Baking Leeks with Roast Veal & Mustard

By Emma

Prep:
40 min
Cook:
1h 5min
Total:
1h 45min
Servings:
6 servings
Ingredients
  • 4 leeks sliced 2 cm thick
  • 80 ml coconut milk or cream 15%
  • 80 ml butter
  • 1 1.2 kg tied veal sirloin roast (can swap pork tenderloin)
  • 25 ml Dijon mustard
  • 20 ml olive oil
  • 50 ml toasted wheat flour (or all-purpose flour toasted in pan)
  • 4 garlic cloves minced
  • 700 ml beef or vegetable stock
  • Salt and black pepper
Method
  1. 1 Set oven rack mid-level. Preheat oven 185°C to 190°C. Oven temps vary; listen, watch carefully.
  2. 2 Trim leeks, rinse well to remove grit. Cut into thick slices about 2 cm. You want them chunky but tender later.
  3. 3 In ovenproof dish, scatter leeks. Pour coconut milk or cream over. Dot with half butter. Generous salt and pepper. Cover tightly with foil. This traps steam, cooks leeks gently. Set aside.
  4. 4 Pat veal dry. Rub all over with Dijon mustard. Salt, pepper aggressively; this crusts during searing.
  5. 5 Heat oil in heavy skillet, oven-safe if possible, till shimmering but not smoking. Sear veal on all sides. Listen to that sizzle, smell resulting aroma. Should get rich golden color, not burned or pale.
  6. 6 Transfer roast atop leeks in dish. Place both in oven simultaneously. Roast about 50 min, check temp around 45 min with probe if you have one. Aim for 54°C internal for medium-rare; rises slightly resting.
  7. 7 When leeks soften, about 40 min, remove foil to brown tops, let moisture evaporate, cook uncovered extra 15 min. Watch color, don't let burn. Leeks will smell earthy, sweet, lightly caramelized.
  8. 8 Take meat out, transfer to warm plate tented loosely with foil; rest 15 min. Resting lets juices redistribute. Cut test slice if unsure. Pink, moist not bloody.
  9. 9 While resting, melt remaining butter in saucepan. Add toasted flour and garlic. Stir gently over medium heat till garlic turns light golden, flour smells nutty. Don't brown too fast, garlic bitter if burnt.
  10. 10 Gradually whisk in stock, add remaining mustard. Keep stirring to avoid lumps. Bring to gentle boil; sauce will thicken to satin texture in about 8-10 min. Taste, season. Can add splash water if too thick, or simmer longer to concentrate.
  11. 11 Slice roast against the grain. Plate with leeks. Spoon robust mustard sauce over top. Serve immediately with boiled or steamed potatoes, or roasted vegetables.
Nutritional information
Calories
380
Protein
28g
Carbs
8g
Fat
27g

Frequently Asked Questions About Roasted Veal and Baked Leeks

Can I use chicken instead of veal? Yeah. Chicken breast dries out though. Use thighs or a whole chicken cut into pieces. Cook it less — maybe thirty-five minutes instead of fifty. Check the temperature. Chicken’s done at 74 degrees Celsius. Leftovers are good cold too.

What if I don’t have Dijon mustard? Grainy mustard works. Yellow mustard’s too mild and tastes flat.
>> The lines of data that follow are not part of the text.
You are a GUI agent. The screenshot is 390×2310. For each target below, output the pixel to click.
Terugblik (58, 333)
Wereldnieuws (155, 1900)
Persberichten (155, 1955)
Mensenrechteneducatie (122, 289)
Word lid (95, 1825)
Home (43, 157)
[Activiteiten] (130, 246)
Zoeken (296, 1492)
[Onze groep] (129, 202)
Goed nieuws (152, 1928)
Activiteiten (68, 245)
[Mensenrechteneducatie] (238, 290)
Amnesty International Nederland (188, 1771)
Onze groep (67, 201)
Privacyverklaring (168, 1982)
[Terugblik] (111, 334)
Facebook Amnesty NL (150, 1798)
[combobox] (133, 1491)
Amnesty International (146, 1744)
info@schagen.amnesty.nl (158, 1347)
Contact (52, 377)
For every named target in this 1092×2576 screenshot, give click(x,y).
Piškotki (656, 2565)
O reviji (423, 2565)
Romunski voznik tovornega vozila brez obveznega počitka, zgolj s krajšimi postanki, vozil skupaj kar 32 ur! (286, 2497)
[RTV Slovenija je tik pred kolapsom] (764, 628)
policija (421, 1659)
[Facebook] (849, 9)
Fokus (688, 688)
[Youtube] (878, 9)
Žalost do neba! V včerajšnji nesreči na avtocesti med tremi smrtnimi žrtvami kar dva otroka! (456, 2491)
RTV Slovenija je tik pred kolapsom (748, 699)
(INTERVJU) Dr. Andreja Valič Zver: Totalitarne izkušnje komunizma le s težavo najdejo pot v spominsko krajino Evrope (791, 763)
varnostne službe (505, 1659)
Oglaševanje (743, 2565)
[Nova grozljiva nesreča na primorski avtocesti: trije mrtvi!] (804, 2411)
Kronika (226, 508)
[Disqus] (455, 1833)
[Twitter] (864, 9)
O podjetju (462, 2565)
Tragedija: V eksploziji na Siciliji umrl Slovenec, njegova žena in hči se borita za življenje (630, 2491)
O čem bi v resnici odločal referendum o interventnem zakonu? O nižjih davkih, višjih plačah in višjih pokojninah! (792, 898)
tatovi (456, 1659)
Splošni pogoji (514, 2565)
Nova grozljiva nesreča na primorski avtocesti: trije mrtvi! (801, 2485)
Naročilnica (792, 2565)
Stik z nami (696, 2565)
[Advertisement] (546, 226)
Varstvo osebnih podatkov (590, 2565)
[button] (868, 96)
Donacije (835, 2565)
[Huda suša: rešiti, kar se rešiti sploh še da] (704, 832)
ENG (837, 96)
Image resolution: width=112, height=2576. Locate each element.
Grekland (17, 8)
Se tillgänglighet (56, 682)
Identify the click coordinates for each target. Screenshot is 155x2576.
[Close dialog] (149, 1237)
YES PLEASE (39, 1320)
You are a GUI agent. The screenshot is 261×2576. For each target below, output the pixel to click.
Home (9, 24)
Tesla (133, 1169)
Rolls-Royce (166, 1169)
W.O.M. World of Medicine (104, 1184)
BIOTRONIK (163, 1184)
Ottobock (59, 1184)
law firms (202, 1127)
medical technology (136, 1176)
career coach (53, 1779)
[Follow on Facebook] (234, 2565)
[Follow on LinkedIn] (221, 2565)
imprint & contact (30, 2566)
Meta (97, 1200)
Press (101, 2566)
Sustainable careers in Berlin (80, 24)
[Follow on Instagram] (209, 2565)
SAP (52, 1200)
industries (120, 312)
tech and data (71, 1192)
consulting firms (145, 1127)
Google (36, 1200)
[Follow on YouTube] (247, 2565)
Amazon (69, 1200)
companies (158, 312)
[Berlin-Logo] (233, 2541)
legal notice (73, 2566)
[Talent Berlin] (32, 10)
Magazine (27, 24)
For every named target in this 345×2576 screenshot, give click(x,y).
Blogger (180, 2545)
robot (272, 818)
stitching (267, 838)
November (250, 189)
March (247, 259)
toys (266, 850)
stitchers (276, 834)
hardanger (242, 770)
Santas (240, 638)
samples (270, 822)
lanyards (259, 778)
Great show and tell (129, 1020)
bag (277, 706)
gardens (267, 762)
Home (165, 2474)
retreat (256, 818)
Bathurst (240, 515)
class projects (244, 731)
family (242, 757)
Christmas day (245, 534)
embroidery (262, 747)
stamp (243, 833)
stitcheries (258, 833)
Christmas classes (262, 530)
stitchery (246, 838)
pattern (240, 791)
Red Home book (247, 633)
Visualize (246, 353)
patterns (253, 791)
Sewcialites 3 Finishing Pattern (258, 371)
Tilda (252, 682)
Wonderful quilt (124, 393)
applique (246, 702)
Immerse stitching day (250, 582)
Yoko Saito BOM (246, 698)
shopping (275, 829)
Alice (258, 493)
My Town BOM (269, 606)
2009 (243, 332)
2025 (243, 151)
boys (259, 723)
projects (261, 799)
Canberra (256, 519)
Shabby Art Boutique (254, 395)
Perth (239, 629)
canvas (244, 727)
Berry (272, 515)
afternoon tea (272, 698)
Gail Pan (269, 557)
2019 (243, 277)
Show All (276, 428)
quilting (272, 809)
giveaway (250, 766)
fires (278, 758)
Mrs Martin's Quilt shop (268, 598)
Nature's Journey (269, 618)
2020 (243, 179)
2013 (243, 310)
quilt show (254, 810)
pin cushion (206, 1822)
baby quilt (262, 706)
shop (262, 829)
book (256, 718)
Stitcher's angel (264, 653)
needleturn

Whole grain changes the texture but flavor’s similar. Dijon’s best for this though. Worth getting.

How do I know the veal’s actually cooked through? Probe thermometer to 54 degrees Celsius for medium-rare. No thermometer? Cut into the thickest part. Should be pink inside, not red. Gray all the way through means it’s overcooked.

Do I have to use cream or coconut milk for the leeks? Cream and coconut milk are different. Cream makes it richer. Coconut milk’s lighter and has earthier flavor. You could use just stock if you wanted. Leeks still get tender. Just less sauce and it’s thinner. Not as good but it works.

Can I prep this ahead? Trim and slice the leeks in the morning. Keep them in water so they don’t oxidize. Pat the veal dry and rub it with mustard, salt, and pepper an hour before you cook. Can’t sear it ahead — it’ll be cold. The actual cooking has to happen when you’re ready to eat.

How long does it keep? Three days in the fridge covered. Veal stays tender. Leeks get softer. Reheats fine at 160 degrees Celsius for twenty minutes, covered. Sauce can break if you overheat it. Low and slow if you’re reheating. Honestly better the next day cold with the sauce on the side.

What potatoes work best? Waxy potatoes hold their shape — Yukon Gold, Charlotte. Russets get mealy and fall apart if you’re boiling them. Roasted russets work fine. Boil or steam the waxy ones. Just plain, salted. The sauce is the star here.